> **Tasks and exercises**:
1) Name each business the transcript below discusses by name.
2) Echo the transcript below word for word, starting with "We've started to" and going on through "in the U.S.".
3) Translate this sentence from the transcript below into Spanish: "It's an enormously efficient and automated business."

--- START Source passage ---

As many of you know, we have really been focused on that question of optimizing that customer base and getting the right ones in. There are some lower value ones that are, have been less of a priority to attract and retain. You know, that top line growth, the optimization of the margins, and of course, being very disciplined on cost. It's an enormously efficient and automated business. We're doing tens of thousands of these each week with a very small number of people. The Pay Advance business working well, keep getting better, keep doing the same thing. On the Personal Loan side, at the full year results, some of you will recall that I said 2026 will be the year of Personal Loan. I stand by that.
We've started to significantly increase the origination volumes there. We're still being cautious in terms of how broad we go and being thoughtful about credit, and we're still collecting data and experimenting. I feel confident about the future direction of that business and the ability to scale it over time. Some of you have asked in the past, "Will that flow through to the balance sheet?" The answer is, of course, in due course, yes. We are looking at how we can extend and expand our current debt facilities to accommodate that product's growth over time. Finally, in Carrington Labs. We do continue to invest in this business. We've increased the size of the team on the ground in the U.S.
You know, we had a flurry of wins and announcements over the half that probably many of you saw and are aware of. We also do continue to invest heavily in making that product better. It's a good capability, and so we continue to both improve that raw analytic core of the Carrington Labs offering, as well as the tech stack in which it sits and the way that we deliver that solution to our clients. The strategy continues to be very similar. We continue to just move forward methodically across all three elements of the strategy, and I think just to finish where I started, the strongest half the group has ever had, clearly by a pretty significant margin.

--- END Source passage ---
--- START Dataset excerpts ---

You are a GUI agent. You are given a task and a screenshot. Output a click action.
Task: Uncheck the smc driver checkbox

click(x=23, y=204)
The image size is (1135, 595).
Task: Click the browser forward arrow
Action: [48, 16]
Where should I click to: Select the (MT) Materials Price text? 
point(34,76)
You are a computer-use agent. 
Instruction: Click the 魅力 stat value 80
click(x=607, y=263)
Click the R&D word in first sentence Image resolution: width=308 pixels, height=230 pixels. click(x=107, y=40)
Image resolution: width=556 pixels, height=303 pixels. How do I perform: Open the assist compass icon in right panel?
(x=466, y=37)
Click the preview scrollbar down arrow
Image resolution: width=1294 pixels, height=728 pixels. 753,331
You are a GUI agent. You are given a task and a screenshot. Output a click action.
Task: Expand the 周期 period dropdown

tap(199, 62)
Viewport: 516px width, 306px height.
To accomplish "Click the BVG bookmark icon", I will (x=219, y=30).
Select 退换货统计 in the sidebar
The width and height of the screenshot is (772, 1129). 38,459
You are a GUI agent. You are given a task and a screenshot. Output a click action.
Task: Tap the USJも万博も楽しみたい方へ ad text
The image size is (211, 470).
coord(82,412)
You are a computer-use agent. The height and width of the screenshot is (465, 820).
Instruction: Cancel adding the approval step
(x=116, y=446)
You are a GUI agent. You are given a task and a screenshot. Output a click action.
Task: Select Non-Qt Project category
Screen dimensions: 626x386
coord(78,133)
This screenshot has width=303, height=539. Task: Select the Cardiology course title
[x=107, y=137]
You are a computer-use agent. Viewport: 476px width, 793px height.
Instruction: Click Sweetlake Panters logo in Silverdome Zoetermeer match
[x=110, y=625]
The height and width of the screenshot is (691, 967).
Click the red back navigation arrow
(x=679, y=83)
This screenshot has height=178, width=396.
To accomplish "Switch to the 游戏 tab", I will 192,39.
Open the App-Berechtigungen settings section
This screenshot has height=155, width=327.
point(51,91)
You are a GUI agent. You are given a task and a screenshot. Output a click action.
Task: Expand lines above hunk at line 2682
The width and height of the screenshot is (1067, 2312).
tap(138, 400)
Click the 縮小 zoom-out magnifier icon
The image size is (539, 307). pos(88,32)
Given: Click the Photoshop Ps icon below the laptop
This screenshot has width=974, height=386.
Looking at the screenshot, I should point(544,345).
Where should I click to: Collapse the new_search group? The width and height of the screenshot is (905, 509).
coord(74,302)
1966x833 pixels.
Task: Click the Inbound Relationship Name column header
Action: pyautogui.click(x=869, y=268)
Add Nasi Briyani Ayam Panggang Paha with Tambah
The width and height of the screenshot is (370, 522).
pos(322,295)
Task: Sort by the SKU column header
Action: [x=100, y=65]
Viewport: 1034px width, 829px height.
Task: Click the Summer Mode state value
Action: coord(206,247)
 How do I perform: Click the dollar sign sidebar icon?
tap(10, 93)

--- END Dataset excerpts ---

> **Written answers**:
1)
Pay Advance
Personal Loan
Carrington Labs

2)
We've started to significantly increase the origination volumes there. We're still being cautious in terms of how broad we go and being thoughtful about credit, and we're still collecting data and experimenting. I feel confident about the future direction of that business and the ability to scale it over time. Some of you have asked in the past, "Will that flow through to the balance sheet?" The answer is, of course, in due course, yes. We are looking at how we can extend and expand our current debt facilities to accommodate that product's growth over time. Finally, in Carrington Labs. We do continue to invest in this business. We've increased the size of the team on the ground in the U.S.

3) Es un negocio enormemente eficiente y automatizado.